| Provided data |
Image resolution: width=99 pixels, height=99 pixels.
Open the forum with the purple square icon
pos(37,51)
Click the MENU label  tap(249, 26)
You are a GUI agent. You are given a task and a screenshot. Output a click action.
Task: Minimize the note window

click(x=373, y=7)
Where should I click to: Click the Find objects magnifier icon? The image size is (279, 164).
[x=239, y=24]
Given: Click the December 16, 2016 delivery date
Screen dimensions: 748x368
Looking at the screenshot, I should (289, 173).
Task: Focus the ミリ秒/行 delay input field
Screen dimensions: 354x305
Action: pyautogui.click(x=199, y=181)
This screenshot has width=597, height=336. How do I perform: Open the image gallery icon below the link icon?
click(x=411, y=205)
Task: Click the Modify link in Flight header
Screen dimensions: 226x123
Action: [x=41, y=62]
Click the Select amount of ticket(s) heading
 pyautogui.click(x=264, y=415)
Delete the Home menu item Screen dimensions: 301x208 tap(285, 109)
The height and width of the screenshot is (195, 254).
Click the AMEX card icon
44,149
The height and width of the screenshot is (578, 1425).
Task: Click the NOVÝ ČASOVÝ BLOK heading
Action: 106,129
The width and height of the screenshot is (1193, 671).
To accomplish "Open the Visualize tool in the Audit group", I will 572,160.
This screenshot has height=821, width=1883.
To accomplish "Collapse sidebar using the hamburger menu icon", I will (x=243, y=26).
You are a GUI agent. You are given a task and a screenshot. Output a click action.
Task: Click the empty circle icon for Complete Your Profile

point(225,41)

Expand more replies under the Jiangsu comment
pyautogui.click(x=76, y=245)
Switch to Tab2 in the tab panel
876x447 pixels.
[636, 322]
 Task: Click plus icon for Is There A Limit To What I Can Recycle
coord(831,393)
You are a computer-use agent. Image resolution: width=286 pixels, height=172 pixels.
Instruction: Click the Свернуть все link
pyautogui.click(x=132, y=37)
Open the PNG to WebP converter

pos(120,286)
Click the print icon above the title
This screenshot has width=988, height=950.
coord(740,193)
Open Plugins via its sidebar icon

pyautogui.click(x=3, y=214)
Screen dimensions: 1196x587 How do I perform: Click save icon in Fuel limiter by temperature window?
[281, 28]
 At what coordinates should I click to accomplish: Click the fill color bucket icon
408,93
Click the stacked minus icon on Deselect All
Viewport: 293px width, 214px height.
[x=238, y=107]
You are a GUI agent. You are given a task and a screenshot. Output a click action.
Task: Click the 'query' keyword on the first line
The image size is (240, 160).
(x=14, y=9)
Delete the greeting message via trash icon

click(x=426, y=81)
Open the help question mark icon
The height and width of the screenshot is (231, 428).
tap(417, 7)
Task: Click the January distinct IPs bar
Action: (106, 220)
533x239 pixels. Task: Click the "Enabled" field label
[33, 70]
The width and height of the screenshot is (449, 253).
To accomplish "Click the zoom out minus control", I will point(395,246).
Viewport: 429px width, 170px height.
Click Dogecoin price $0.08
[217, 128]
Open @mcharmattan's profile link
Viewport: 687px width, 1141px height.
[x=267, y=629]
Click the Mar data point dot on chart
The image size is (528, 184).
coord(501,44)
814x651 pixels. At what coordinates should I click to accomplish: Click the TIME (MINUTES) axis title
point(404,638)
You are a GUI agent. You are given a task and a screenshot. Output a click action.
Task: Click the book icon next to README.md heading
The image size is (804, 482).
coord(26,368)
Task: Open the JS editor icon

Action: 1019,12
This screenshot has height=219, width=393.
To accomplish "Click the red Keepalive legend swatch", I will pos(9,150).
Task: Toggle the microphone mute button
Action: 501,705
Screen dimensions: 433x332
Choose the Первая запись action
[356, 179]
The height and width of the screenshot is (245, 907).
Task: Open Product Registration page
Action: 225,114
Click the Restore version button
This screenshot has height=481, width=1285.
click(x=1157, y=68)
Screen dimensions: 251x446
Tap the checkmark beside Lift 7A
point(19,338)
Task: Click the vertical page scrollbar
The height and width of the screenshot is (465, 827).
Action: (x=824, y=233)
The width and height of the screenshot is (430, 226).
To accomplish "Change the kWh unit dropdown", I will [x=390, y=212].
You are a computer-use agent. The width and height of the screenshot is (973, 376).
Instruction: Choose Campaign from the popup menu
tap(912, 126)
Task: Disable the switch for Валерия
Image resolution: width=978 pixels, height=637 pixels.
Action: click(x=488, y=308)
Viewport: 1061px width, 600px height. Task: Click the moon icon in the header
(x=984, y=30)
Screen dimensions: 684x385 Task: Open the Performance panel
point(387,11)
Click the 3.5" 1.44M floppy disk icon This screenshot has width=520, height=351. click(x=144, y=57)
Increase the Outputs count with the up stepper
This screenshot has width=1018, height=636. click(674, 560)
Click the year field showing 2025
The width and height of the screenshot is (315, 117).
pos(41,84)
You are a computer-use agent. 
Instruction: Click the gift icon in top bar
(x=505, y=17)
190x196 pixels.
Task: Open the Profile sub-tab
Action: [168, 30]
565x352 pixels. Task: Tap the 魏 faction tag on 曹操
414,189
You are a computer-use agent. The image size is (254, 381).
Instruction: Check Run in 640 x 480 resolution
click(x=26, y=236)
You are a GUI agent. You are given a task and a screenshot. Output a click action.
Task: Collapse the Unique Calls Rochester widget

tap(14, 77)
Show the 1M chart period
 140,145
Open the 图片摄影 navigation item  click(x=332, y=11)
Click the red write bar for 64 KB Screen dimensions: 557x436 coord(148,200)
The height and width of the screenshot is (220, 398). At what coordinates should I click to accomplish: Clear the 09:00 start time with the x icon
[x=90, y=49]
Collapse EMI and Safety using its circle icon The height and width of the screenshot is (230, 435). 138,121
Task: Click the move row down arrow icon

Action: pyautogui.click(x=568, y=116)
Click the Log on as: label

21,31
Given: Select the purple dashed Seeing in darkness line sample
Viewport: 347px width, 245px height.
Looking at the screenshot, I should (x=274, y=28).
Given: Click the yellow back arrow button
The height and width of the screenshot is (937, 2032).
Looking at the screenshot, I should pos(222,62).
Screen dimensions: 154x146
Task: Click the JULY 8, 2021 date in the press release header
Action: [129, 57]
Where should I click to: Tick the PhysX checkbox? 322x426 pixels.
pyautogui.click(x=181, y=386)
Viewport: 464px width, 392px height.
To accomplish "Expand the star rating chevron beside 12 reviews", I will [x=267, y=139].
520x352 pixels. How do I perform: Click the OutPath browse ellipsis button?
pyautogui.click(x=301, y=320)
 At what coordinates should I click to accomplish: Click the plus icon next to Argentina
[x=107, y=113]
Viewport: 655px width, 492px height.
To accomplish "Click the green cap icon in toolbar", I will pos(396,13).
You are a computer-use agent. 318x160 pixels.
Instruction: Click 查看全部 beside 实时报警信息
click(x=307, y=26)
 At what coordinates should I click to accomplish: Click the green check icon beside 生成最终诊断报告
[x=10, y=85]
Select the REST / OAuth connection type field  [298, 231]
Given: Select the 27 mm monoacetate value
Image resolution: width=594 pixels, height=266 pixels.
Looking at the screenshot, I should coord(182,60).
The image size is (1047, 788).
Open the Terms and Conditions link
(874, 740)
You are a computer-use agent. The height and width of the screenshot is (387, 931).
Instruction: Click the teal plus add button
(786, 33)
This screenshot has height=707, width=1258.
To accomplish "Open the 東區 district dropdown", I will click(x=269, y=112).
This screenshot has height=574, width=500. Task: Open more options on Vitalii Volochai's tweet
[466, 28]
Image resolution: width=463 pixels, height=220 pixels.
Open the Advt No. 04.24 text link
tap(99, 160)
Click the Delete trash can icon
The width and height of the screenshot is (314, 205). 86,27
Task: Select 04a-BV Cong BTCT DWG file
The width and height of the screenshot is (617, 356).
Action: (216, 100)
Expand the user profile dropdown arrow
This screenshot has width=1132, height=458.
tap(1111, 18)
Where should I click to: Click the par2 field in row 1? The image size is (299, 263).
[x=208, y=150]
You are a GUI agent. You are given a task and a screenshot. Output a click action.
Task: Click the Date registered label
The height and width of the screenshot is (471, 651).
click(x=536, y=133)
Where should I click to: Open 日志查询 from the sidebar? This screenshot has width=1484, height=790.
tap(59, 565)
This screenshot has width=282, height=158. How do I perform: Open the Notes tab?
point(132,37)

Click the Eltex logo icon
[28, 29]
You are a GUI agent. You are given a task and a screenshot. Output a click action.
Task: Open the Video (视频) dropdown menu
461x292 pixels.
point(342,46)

| What to produce |
Going through the records above, count the lines that include the word "item". Give the number alone.

| Written reply |
2